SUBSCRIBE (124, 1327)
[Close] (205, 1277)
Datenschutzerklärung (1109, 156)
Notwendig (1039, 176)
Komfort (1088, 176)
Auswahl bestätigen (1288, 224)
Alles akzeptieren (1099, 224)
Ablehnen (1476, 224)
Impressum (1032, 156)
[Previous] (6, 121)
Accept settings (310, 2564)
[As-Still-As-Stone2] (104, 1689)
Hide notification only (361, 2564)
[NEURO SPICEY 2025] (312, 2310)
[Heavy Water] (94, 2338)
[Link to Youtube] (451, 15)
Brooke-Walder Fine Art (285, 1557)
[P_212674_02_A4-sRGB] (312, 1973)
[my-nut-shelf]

# # # #

▶ [WHAT TO PRODUCE] All the lines above are to be copied exactly, with none left out.

▶ [REPLY]
SUBSCRIBE (124, 1327)
[Close] (205, 1277)
Datenschutzerklärung (1109, 156)
Notwendig (1039, 176)
Komfort (1088, 176)
Auswahl bestätigen (1288, 224)
Alles akzeptieren (1099, 224)
Ablehnen (1476, 224)
Impressum (1032, 156)
[Previous] (6, 121)
Accept settings (310, 2564)
[As-Still-As-Stone2] (104, 1689)
Hide notification only (361, 2564)
[NEURO SPICEY 2025] (312, 2310)
[Heavy Water] (94, 2338)
[Link to Youtube] (451, 15)
Brooke-Walder Fine Art (285, 1557)
[P_212674_02_A4-sRGB] (312, 1973)
[my-nut-shelf]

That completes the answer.